_Section du document:_
----------------
Ce fut le premier président de la République à reconnaître la responsabilité de la France dans la déportation des juifs sous le régime de Vichy, pendant la Seconde Guerre mondiale. C'était en 1995, et Serge Klarsfeld se souvient encore des mots que Jacques Chirac a prononcés ce 16 juillet 1995 : "La France, patrie des Lumières et des droits de l’Homme, terre d’accueil et d’asile, la France, ce jour-là, accomplissait l’irréparable. Manquant à sa parole, elle livrait ses protégés à leurs bourreaux."

Une histoire personnelle décisive ?

Au micro d'Europe 1, dimanche, le président des Fils et des Filles de déportés juifs de France insiste sur le fait que ce qui se joue alors, 50 ans après la fin de la guerre, "ce n'est pas seulement la condamnation de l'État français, c'est la reconnaissance de la responsabilité de la France" dans la déportation des juifs de France. Selon Serge Klarsfeld, c'est une véritable "rupture" avec François Mitterrand et Charles de Gaulle qui, eux, avaient reconnu la responsabilité de l'État français de Philippe Pétain.

"Il a prononcé ces mots pour faire en sorte que la France regarde son passé en face", insiste l'avocat, convaincu que l'histoire personnelle de Jacques Chirac a eu une influence sur sa vision de cette période de l'Histoire de France : "Il était le premier président à ne pas avoir été jeune homme pendant la guerre. Enfant, il a eu la vision de deux France qui se combattaient et heureusement, c'est la bonne France qui a triomphé."

Chirac, "français jusqu'au bout des ongles"

Au-delà de la reconnaissance de la responsabilité de la France dans la déportation, fait marquant de son bilan présidentiel sur l'histoire mémorielle, Jacques Chirac connaissait Serge Klarsfeld "depuis les années 1970". "Il avait suivi nos campagnes, avec Beate [l'épouse de Serge Klarsfelfd] pour faire condamner les criminels nazis", relate l'auteur de La Shoah en France. "Comme maire de Paris, il venait très simplement dans la foule, avec la kippa, boulevard de Grenelle. Il a aussi prononcé un discours, le 18 juillet 1986, qui préfigure le discours de 1995."

" Les Français se reconnaissent en lui, ils sentent qu'ils ont perdu quelqu'un de leur famille "

C'est donc naturellement que Serge Klarsfeld considère que Jacques Chirac "mérite" aujourd'hui l'hommage populaire qui lui est rendu, avec la présentation de son cercueil aux Invalides, dimanche. "Il était français jusqu'au bout des ongles et les Français se reconnaissent en lui, ils sentent qu'ils ont perdu quelqu'un de leur famille", témoigne l'avocat. "Il a été courageux pour le Vel d'Hiv, l'Irak, et d'avoir toujours repoussé cette alliance avec le FN. Il a été un grand président."
----------------
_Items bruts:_
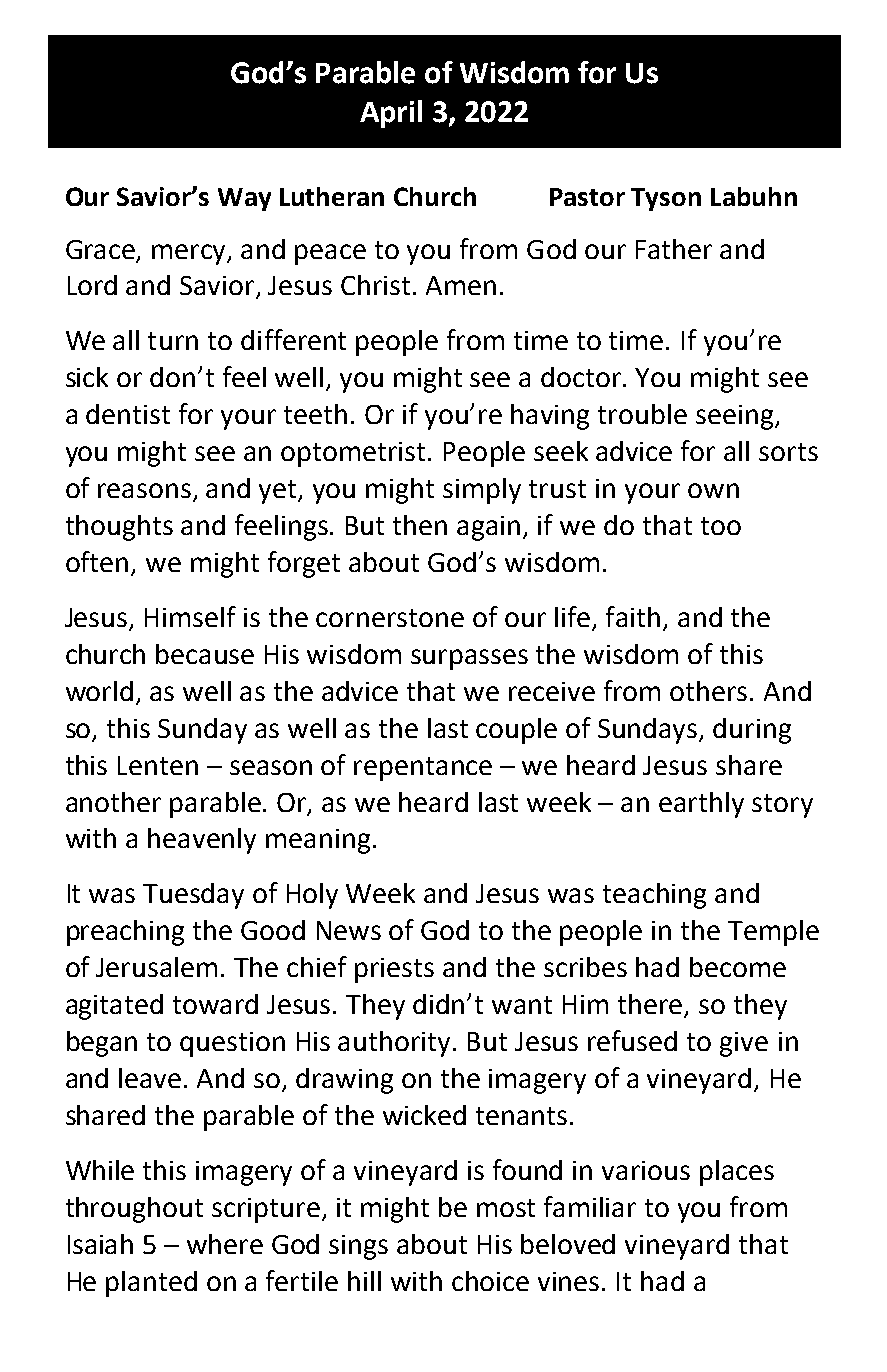 This document has width=887, height=1372. What do you see at coordinates (738, 967) in the document?
I see `become` at bounding box center [738, 967].
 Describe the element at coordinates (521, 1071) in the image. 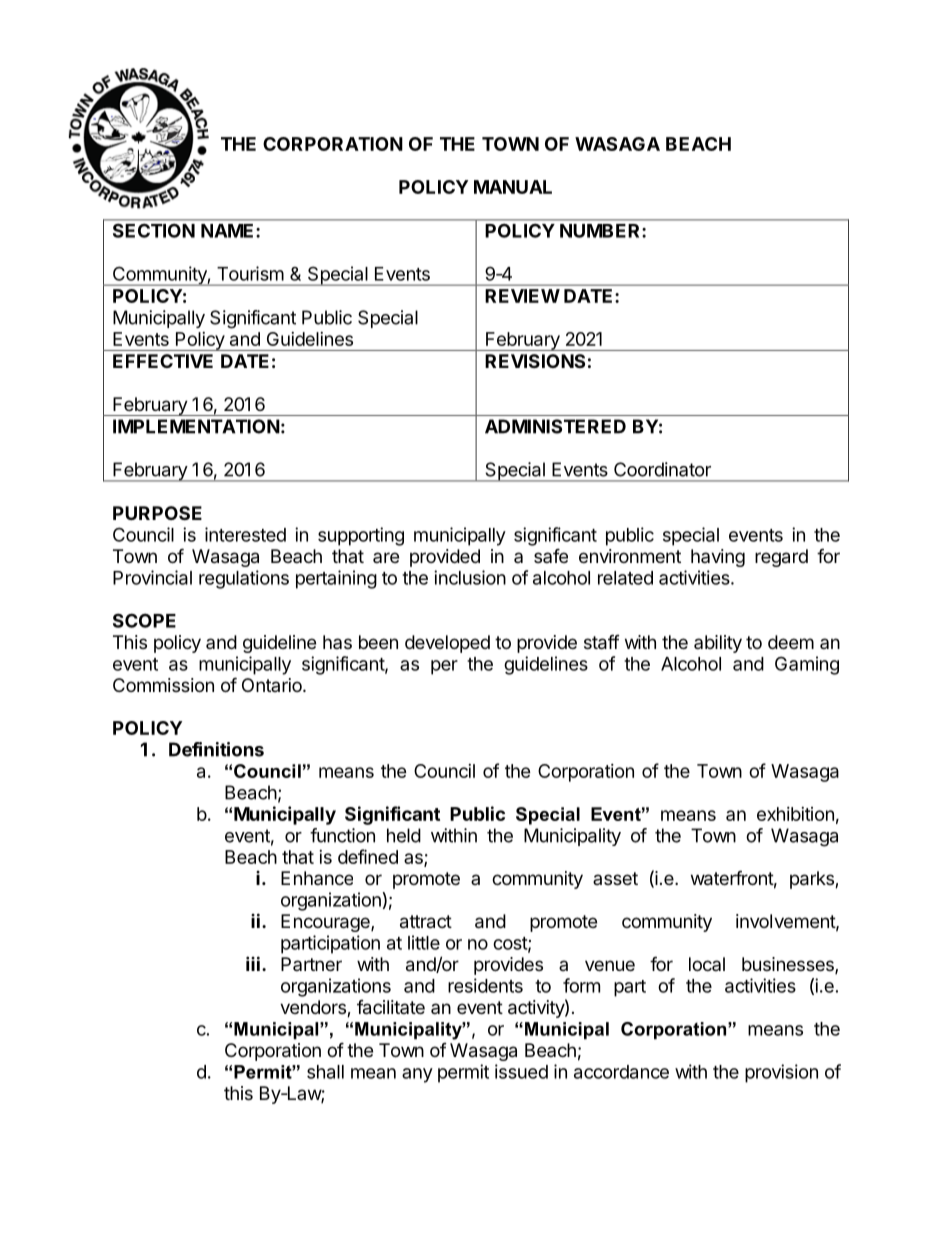

I see `issued` at that location.
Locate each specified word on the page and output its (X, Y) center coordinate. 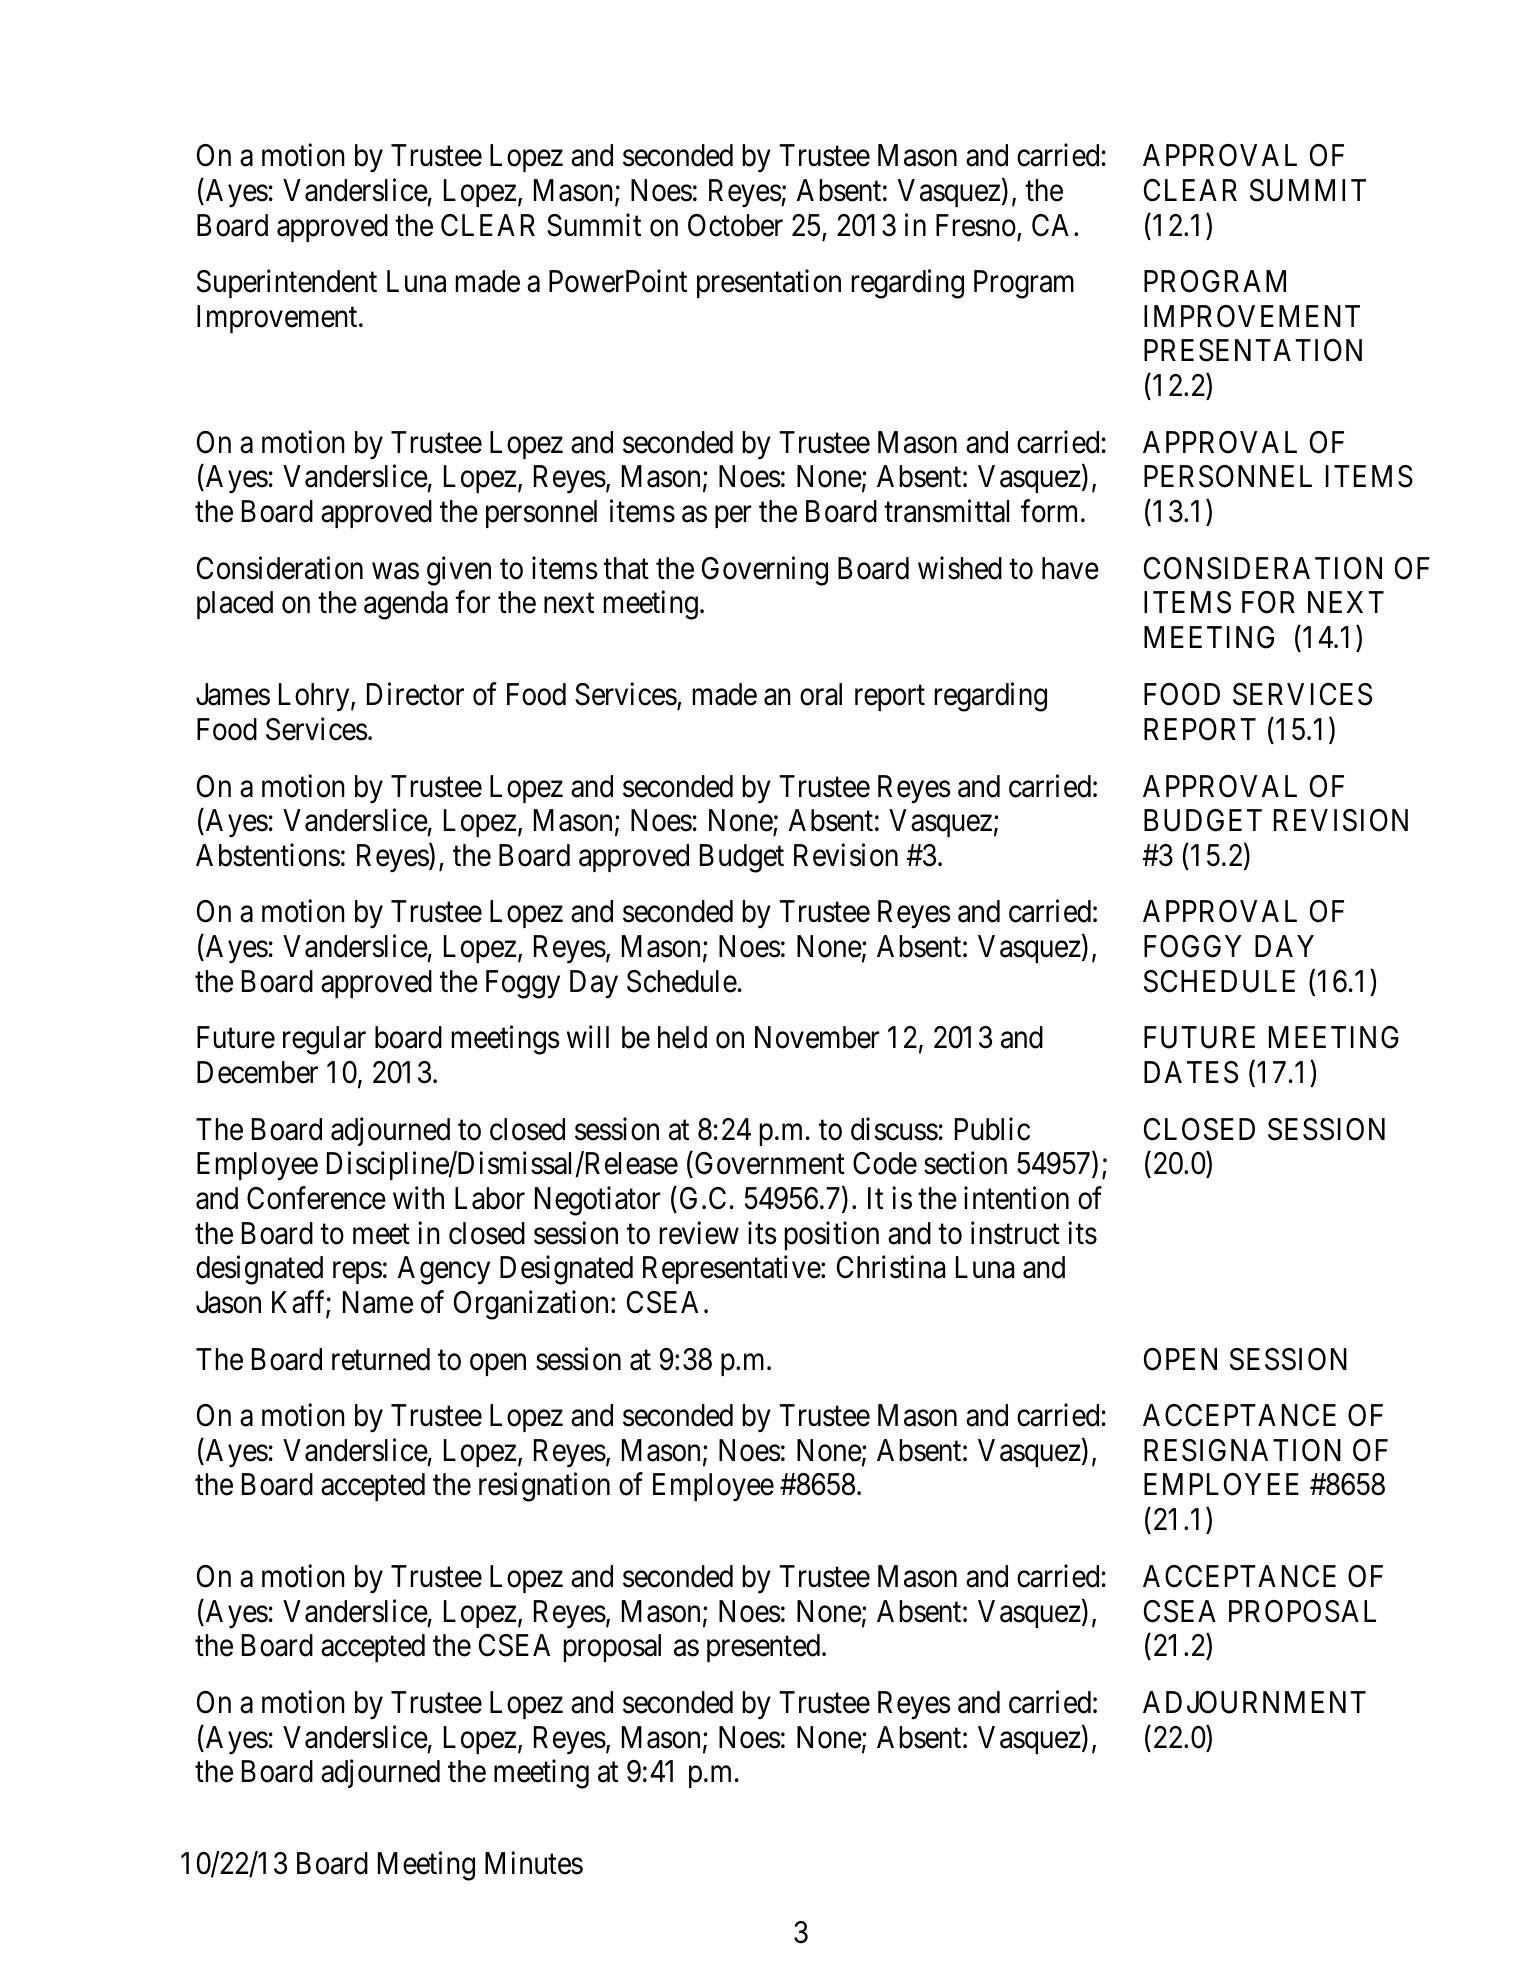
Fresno (976, 225)
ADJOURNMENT (1254, 1702)
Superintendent (287, 284)
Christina (891, 1267)
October (735, 225)
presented (765, 1648)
----------------
_Objectif:_ Relevez toutes les personnes désignées par leur nom dans le texte sur Jacques Chirac et Serge Klarsfeld. Les items ne sont d'aucune utilité pour ce travail.

_Réponse attendue:_
- Jacques Chirac
- Serge Klarsfeld
- François Mitterrand
- Charles de Gaulle
- Philippe Pétain
- Beate, l'épouse de Serge Klarsfeld